Jan. 6 (Bloomberg) -- Investors will be cautious on Taiwanese equities in the first quarter because of Europe’s debt crisis and uncertainty over election results, said William Dong, UBS AG’s head of Taiwan equities.

Taiwan’s stocks are linked to Europe through the island’s export industry, Dong, whose bank was ranked first for Taiwan research in 2011 by Institutional Investor magazine, said in an interview with Bloomberg Television today. Investors will be watching the results of a Jan. 14 election to gauge the outlook for China-Taiwan relations, he said.

“It’s difficult to have a lot of surprise on the upside for the whole year,” Dong said. “The market will remain somewhat resilient, but the upside could be not as much as what some people expect.”

The benchmark Taiex Index slumped 21 percent last year, the most since 2008, as the worsening European debt crisis and the prospect of slowing global economic growth raised concern of a decline in Taiwanese exports. Orders for the island’s exports increased in November at the slowest pace in more than two years, government data on Dec. 20 showed.

Data today are expected to show European consumer confidence slumped to the lowest in more than two years in December, while retail sales in the region fell in November, according to the median forecasts in Bloomberg surveys of economists.

China Relations

Exit poll results for Taiwan’s elections will be published after voting stations close at 4 p.m. on Jan. 14.
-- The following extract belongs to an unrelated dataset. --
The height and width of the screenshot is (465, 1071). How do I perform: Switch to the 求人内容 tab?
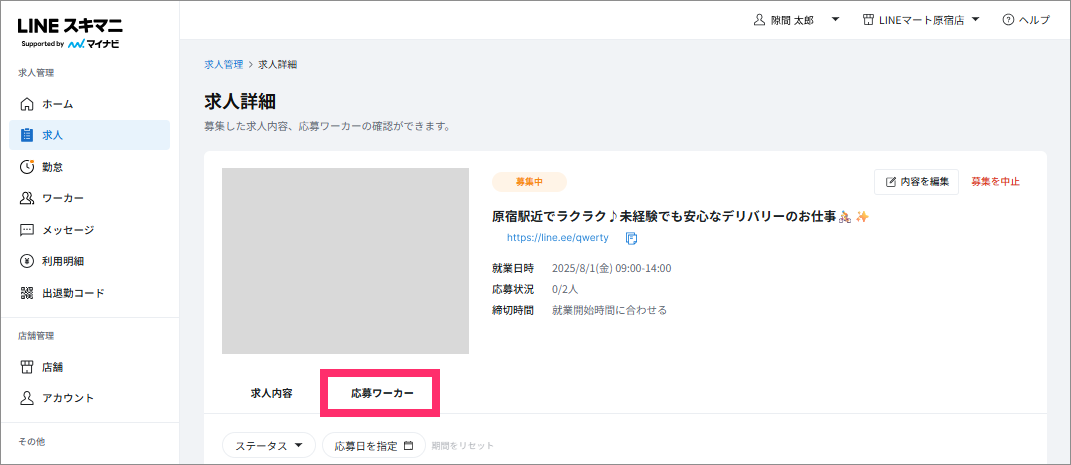[x=272, y=393]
Taiwan’s President Ma Ying-jeou, who returned the ruling Kuomintang party to power in 2008 after the opposition Democratic Progressive Party had held the presidency for eight years, has campaigned on a platform endorsing closer economic relations with China. His rival, Tsai Ing-wen, says Ma’s government is too reliant on China and that the DPP wants to develop other international markets.

“The election uncertainty makes things quite challenging in the medium-short term,” UBS’ Dong said. “Everyone is really watching how will the policy shift, if any, post election. So the cross-strait policy, it’s really where everyone is focusing on.”